Interpretive Summary: Scientists have made significant progress in understanding how genes function by examining the genetic codes of different organisms. However, with each new genetic sequence decoded, there arise new hypotheses about gene function. Occasionally, these hypotheses prove incorrect due to factors like misidentifying specific types of genes, mobile genetic elements, or errors in interpreting the genetic code. To address this challenge, researchers have developed a computer program called reelGene, employing machine learning techniques to enhance the precision of gene predictions. This program analyzes patterns in the genetic code and compares them to similar patterns in other related species. This allows reelGene to evaluate the integrity of each gene prediction and assess whether they are producing functional proteins. When tested on maize (corn) genes, reelGene identified that nearly 28% of previous gene predictions were inaccurate or nonfunctional. In summary, reelGene is a valuable tool that aids scientists in gaining a deeper understanding of genes and their operations by meticulously verifying the accuracy of their predictions, drawing on a wealth of genetic information from closely related species.

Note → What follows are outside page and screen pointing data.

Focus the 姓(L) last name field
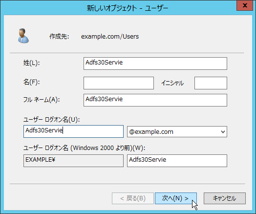 click(155, 64)
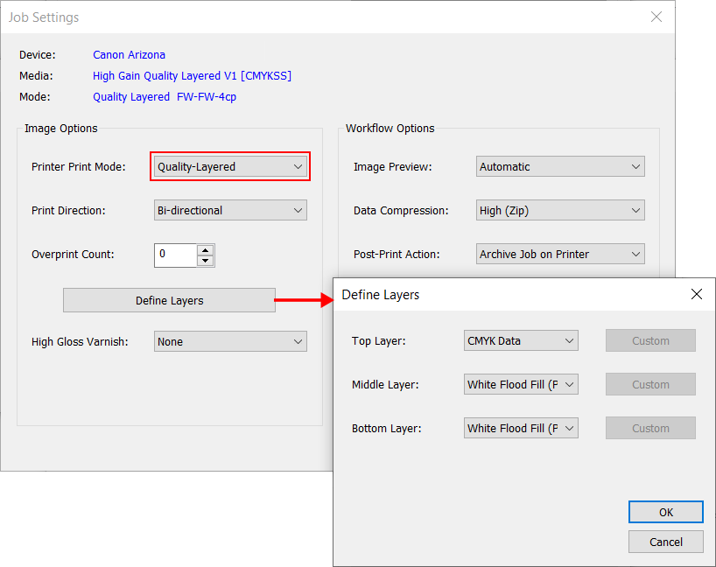
Task: Click the Canon Arizona device link
Action: pyautogui.click(x=129, y=55)
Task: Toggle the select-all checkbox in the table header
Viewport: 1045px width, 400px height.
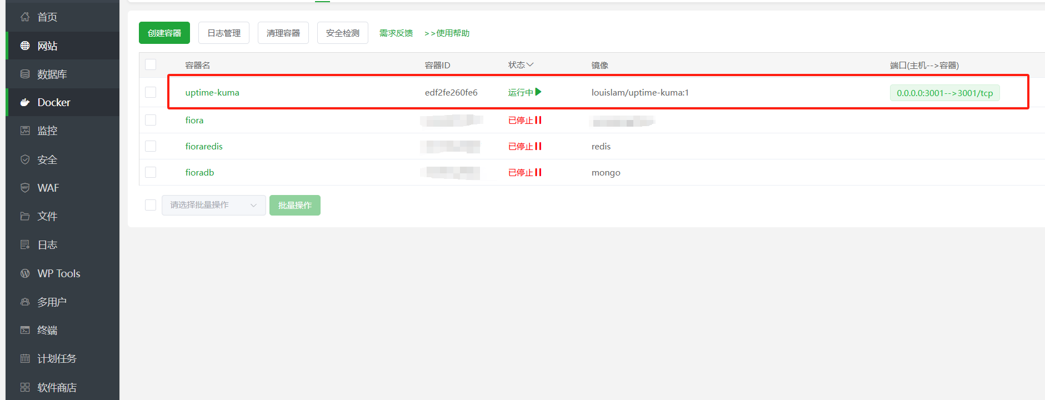Action: (151, 64)
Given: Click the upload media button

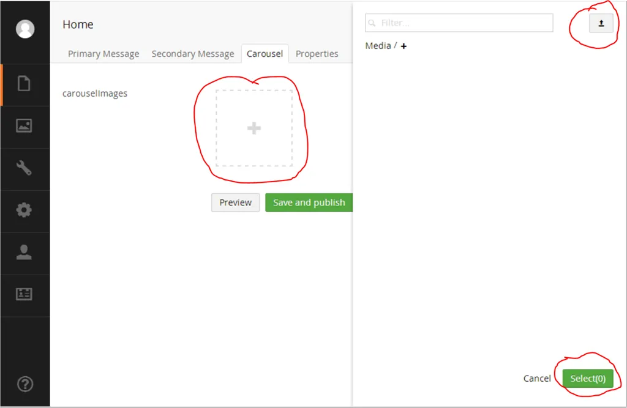Looking at the screenshot, I should click(x=601, y=23).
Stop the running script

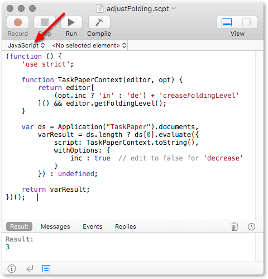[45, 22]
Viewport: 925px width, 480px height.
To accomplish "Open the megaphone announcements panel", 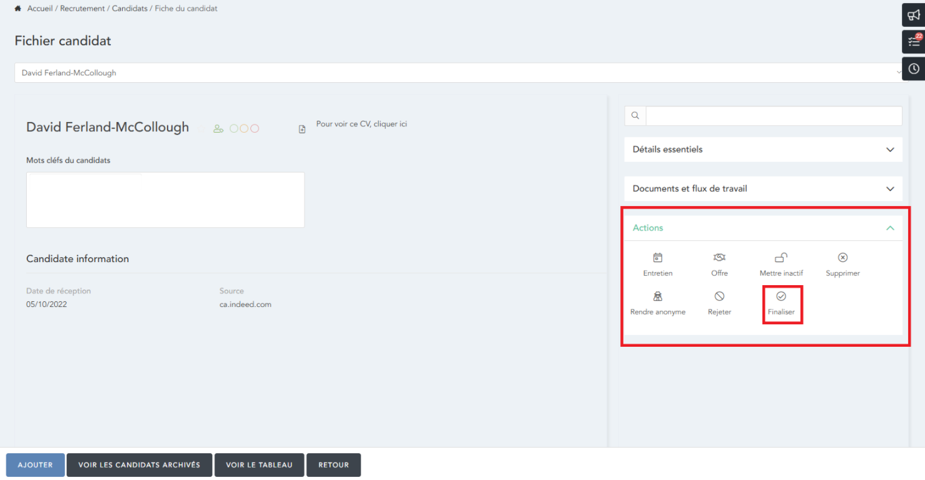I will [913, 15].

Technical Abstract: Assembled genomes and their associated annotations have transformed our study of gene function. However, each new assembly generates new gene models. Inconsistencies between annotations likely arise from biological and technical causes, including pseudogene misclassification, transposon activity, and intron retention from sequencing of unspliced transcripts. To evaluate gene model predictions, we developed reelGene, a pipeline of machine learning models focused on (1) transcription boundaries, (2) mRNA integrity, and (3) protein structure. The first two models leverage sequence characteristics and evolutionary conservation across related taxa to learn the grammar of conserved transcription boundaries and mRNA sequences, while the third uses conserved evolutionary grammar of protein sequences to predict whether a gene can produce a protein. Evaluating 1.8 million gene models in maize, reelGene found that 28% were incorrectly annotated or nonfunctional. By leveraging a large cohort of related species and through learning the conserved grammar of proteins, reelGene provides a tool for both evaluating gene model accuracy and genome biology.